After passing over Beathtooth Pass, Carol and I spent several days visiting Yellowstone National Park – not near enough time. Our base camp was at Slough Creek CG.
Our camp site at the intersection of Buffalo and Slough creeks. If you forget to make your food bear safe, a friendly ranger will remind you at 2 a.m.
Many different colors of algae flourish in geysers’ hot-water outflow.
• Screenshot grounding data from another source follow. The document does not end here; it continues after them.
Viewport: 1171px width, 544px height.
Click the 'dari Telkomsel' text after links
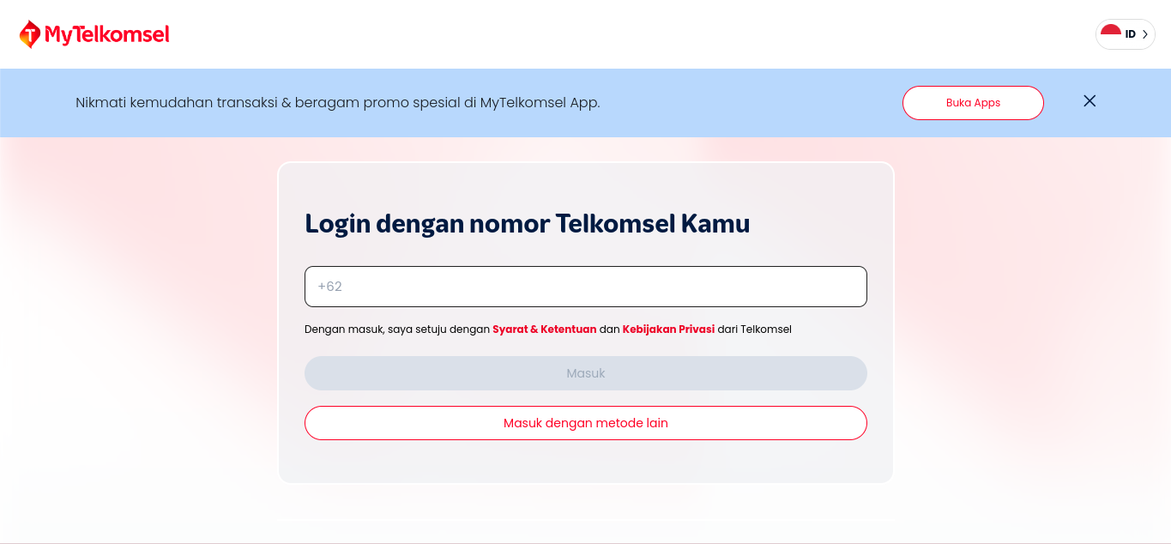[754, 329]
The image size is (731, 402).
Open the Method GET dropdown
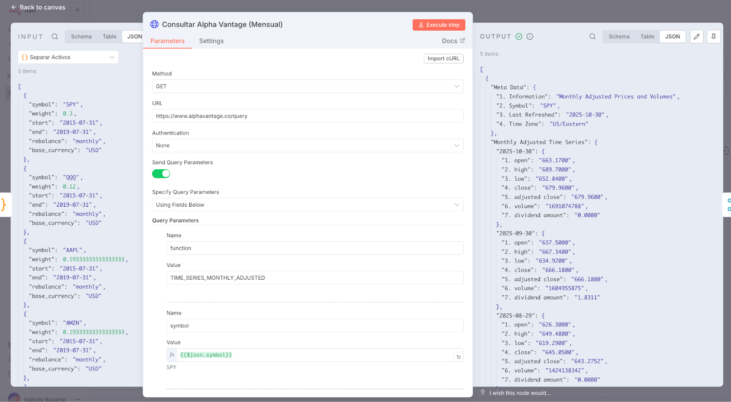[x=307, y=86]
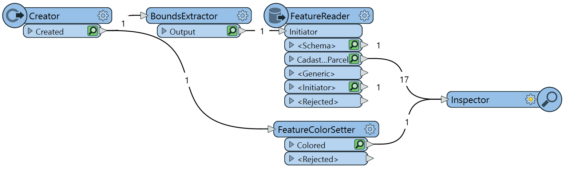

The green algae (Cyanidioschyzon) thrives in extremely toxic conditions, and chemically modifies arsenic which occurs naturally around hot springs.
Half of the world’s geothermal features are located in Yellowstone.
Yellowstone was the first of the National Parks, created on March 1, 1872 by President Ulysses S. Grant.
We saw lots of animals while visiting Yellowstone: many deer, elk and buffalo, coyotes, and even a few wolves.
Carol gets a shot of Old Faithful Geyser.
My shot of Old Faithful.
Old Faithful Inn opened in 1904.
Wikipedia: With its spectacular log and limb lobby and massive (500-ton, 85-foot) stone fireplace, the inn is a prime example of the “Golden Age” of rustic resort architecture, a style which is also known as National Park Service Rustic. It is also unique in that it is one of the few log hotels still standing in the United States. It was the first of the great park lodges of the American west.
The interior of The Inn contains four stories of balconies, but only the bottom two are open to the public.
The Yellowstone River from Tower Fall trail.
It was hysterical – we’d occasionally stop to take photos of something, in this case the wildflowers, and others would slow down and stop on the highway, thinking we’d made a buffalo or elk spotting. We created a bear jam.